## TEXTAUSZUG:

Muß die Testierunfähigkeit immer durch einen Sachverständigen festgestellt werden?

Das Gericht stellte klar, dass die Beurteilung der Testierfähigkeit in der Regel fachpsychiatrische Sachkunde erfordert. Das Nachlassgericht darf sich diese nicht selbst anmaßen. Hält ein Sachverständiger die Befragung von Kontaktpersonen des Erblassers für notwendig, muss er bei den Zeugeneinvernahmen zugezogen werden und die Möglichkeit haben, selbst Fragen zu stellen. Nur so kann er die Informationen in sein Gutachten einfließen lassen und eine abschließende fachliche Bewertung abgeben.

Wird dem Sachverständigen diese Möglichkeit genommen und stützt sich das Gericht allein auf eigene Würdigung von Zeugenaussagen, verletzt dies den Grundsatz des rechtlichen Gehörs. Eine Entscheidung über Testierunfähigkeit ohne fachpsychiatrische Auswertung ist unzulässig, da dem Gericht insoweit die erforderliche Sachkunde fehlt.

Im Ergebnis hob das OLG die Entscheidung des Nachlassgerichts auf. Es unterstrich, dass die Feststellung von Testierunfähigkeit nur auf Grundlage eines ordnungsgemäß eingeholten und umfassend gewürdigten Sachverständigengutachtens erfolgen darf, das auch die Aussagen von Kontaktpersonen berücksichtigt.

Welche praktischen Konsequenzen hat die Entscheidung, wenn die Testierunfähigkeit umstritten ist?

  • Sachverständigenbeweis zwingend: Testierunfähigkeit darf nicht allein aufgrund von Zeugenaussagen angenommen werden. Es braucht stets ein fachpsychiatrisches Gutachten, wenn Zweifel bestehen.
  • Zeugeneinvernahme nur mit Gutachter: Werden Kontaktpersonen befragt, muss der Sachverständige anwesend sein, um selbst Fragen stellen und die Aussagen für seine Bewertung verwerten zu können.
  • Rechtliches Gehör sichern: Beteiligte haben Anspruch darauf, dass ein Sachverständiger die widersprüchlichen Aussagen fachlich bewertet. Eine Entscheidung ohne diesen Schritt verletzt ihr Grundrecht auf rechtliches Gehör.

## AUSGANGSDATEN:
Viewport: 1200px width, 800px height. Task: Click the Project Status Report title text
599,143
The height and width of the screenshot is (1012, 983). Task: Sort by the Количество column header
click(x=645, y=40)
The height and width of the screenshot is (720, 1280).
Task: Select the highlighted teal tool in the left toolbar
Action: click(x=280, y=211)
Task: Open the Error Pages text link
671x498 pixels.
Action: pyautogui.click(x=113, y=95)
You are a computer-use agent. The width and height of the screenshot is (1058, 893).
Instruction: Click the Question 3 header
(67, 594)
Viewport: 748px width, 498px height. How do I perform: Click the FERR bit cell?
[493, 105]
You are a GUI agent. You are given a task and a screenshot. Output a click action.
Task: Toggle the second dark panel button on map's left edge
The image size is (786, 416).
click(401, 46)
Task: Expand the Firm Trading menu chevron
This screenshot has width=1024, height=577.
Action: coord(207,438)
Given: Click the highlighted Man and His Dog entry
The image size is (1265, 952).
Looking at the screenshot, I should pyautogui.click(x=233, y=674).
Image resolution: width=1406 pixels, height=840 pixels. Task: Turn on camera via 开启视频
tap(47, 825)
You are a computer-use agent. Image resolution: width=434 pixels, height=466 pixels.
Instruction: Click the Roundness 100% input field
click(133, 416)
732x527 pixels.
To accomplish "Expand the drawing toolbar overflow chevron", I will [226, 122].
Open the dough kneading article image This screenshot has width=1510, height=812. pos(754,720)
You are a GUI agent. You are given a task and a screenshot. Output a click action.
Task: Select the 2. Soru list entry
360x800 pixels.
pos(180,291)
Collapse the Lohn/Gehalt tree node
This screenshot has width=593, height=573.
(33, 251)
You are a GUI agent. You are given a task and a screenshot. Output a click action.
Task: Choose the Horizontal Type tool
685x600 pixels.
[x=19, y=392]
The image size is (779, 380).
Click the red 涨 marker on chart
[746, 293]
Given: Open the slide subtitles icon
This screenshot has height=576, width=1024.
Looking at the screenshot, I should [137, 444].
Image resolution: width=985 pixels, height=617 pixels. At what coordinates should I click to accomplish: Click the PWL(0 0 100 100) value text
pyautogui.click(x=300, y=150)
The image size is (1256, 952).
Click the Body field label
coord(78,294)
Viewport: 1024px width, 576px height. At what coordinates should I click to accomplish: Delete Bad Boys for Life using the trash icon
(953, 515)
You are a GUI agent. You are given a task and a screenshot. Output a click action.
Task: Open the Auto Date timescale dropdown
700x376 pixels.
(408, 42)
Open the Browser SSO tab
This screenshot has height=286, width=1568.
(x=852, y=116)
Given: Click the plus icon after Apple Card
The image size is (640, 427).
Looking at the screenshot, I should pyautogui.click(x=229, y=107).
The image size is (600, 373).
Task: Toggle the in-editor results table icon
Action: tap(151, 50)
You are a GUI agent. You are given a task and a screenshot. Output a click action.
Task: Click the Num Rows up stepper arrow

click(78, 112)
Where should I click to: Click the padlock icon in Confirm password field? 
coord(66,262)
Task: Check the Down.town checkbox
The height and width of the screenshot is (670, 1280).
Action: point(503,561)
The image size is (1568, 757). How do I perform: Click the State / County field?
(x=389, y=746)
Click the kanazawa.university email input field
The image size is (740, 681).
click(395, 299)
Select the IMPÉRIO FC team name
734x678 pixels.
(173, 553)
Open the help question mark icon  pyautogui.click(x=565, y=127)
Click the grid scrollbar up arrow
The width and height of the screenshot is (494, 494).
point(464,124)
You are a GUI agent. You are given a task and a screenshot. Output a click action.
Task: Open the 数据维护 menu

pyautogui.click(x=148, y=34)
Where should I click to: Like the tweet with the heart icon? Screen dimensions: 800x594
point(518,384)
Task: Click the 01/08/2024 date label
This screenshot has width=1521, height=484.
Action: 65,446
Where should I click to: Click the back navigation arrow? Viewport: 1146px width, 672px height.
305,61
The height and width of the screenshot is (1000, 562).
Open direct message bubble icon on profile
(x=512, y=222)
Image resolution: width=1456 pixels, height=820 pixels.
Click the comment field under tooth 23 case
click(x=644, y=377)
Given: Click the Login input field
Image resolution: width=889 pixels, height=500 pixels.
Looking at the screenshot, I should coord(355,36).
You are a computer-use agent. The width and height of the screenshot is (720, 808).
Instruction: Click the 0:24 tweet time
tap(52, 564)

## AUFGABEN:
1 > Stimmen die folgenden Aussagen mit dem Textauszug zur Testierunfähigkeit überein? Antworte jeweils mit Ja oder Nein und zitiere wörtlich die entscheidenden Worte. (a) Das Nachlassgericht darf die Testierfähigkeit ohne fachpsychiatrische Sachkunde selbst beurteilen. (b) Das OLG hob die Entscheidung des Nachlassgerichts auf. (c) Bei der Befragung von Kontaktpersonen muss der Sachverständige anwesend sein.
2 > Gib einen Abschnitt aus dem Textauszug zur Testierunfähigkeit wortgetreu aus. Beginne bei den Worten „Wird dem Sachverständigen“ und höre nach „Testierunfähigkeit umstritten ist?“ auf.
Die Einträge stammen aus einer anderen Quelle.

## ANTWORTEN:
1 >
(a) Nein: „Das Nachlassgericht darf sich diese nicht selbst anmaßen.“
(b) Ja: „Im Ergebnis hob das OLG die Entscheidung des Nachlassgerichts auf.“
(c) Ja: „Werden Kontaktpersonen befragt, muss der Sachverständige anwesend sein“

2 >
Wird dem Sachverständigen diese Möglichkeit genommen und stützt sich das Gericht allein auf eigene Würdigung von Zeugenaussagen, verletzt dies den Grundsatz des rechtlichen Gehörs. Eine Entscheidung über Testierunfähigkeit ohne fachpsychiatrische Auswertung ist unzulässig, da dem Gericht insoweit die erforderliche Sachkunde fehlt.

Im Ergebnis hob das OLG die Entscheidung des Nachlassgerichts auf. Es unterstrich, dass die Feststellung von Testierunfähigkeit nur auf Grundlage eines ordnungsgemäß eingeholten und umfassend gewürdigten Sachverständigengutachtens erfolgen darf, das auch die Aussagen von Kontaktpersonen berücksichtigt.

Welche praktischen Konsequenzen hat die Entscheidung, wenn die Testierunfähigkeit umstritten ist?